Le concept : François Desgrandchamps est grand chirurgien, grand gourmand et grand lecteur. Nous parlerons du gourmand plus tard, parlons pour l'instant du grand lecteur. J'entends ce terme au sens ancien : celui de ces humanistes curieux de tout qui prennent leur temps et savent dénicher, parmi les cuirs râpés des bibliothèques, des perles tombées dans l'oubli, des auteurs que plus personne ne lit. On a tort, bien sûr, de ne plus les lire. Un simple regard sur une page, par exemple, de Charles Renel (page 146 sqq.) qui écrivit sur Madagascar révèle un souffle littéraire qui devrait faire pâlir n'importe quel Goncourt 2010 (petit raclement de gorge).
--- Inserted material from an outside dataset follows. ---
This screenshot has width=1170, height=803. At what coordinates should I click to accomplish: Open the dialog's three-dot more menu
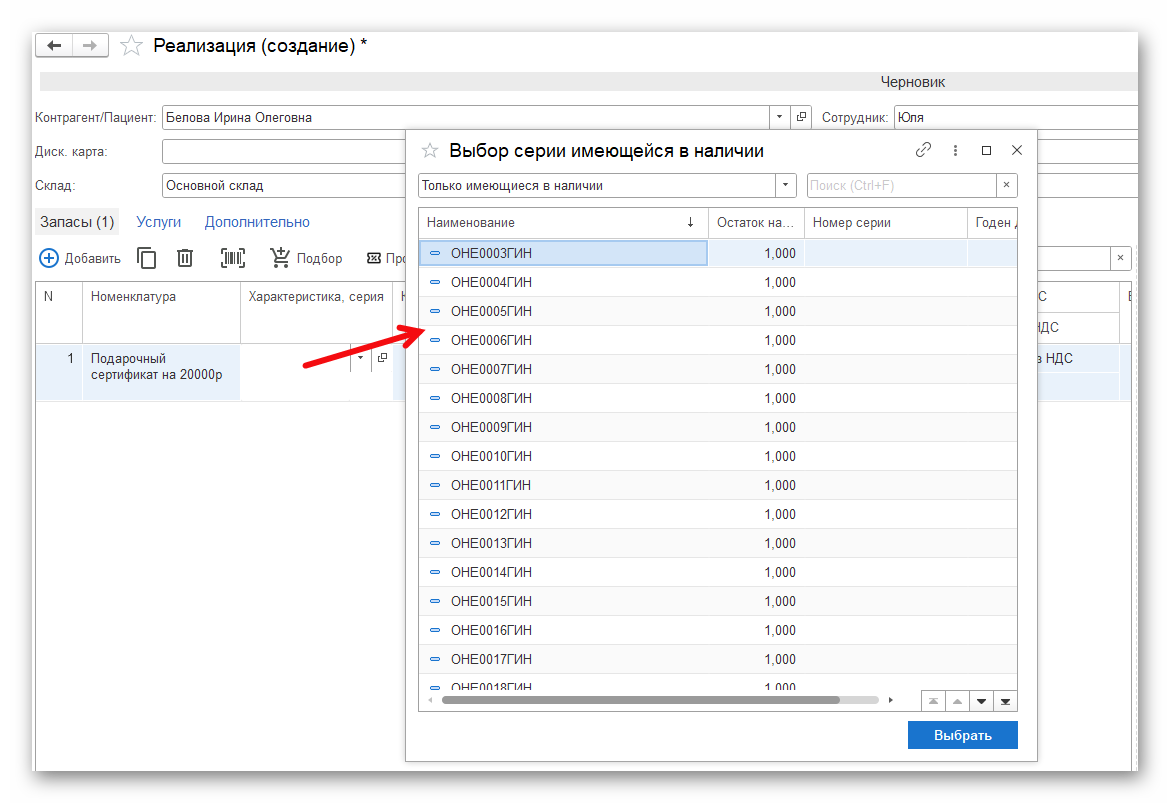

Plus présents dans les mémoires, les textes d'Albert Camus sur l'Algérie (page 86), d'Henry de Monfreid sur la corne de l'Afrique (page 128) ou de Marguerite Duras sur l'Indochine (pp. 186-199) sont éclairés d'une lumière nouvelle par le thème qui sous-tend l'ouvrage. Quel thème ? À votre avis ? Eh oui, la cuisine, évidemment.

bstella

La pastilla au poulet, inspirée librement d'Alphonse Daudet. Au café maure.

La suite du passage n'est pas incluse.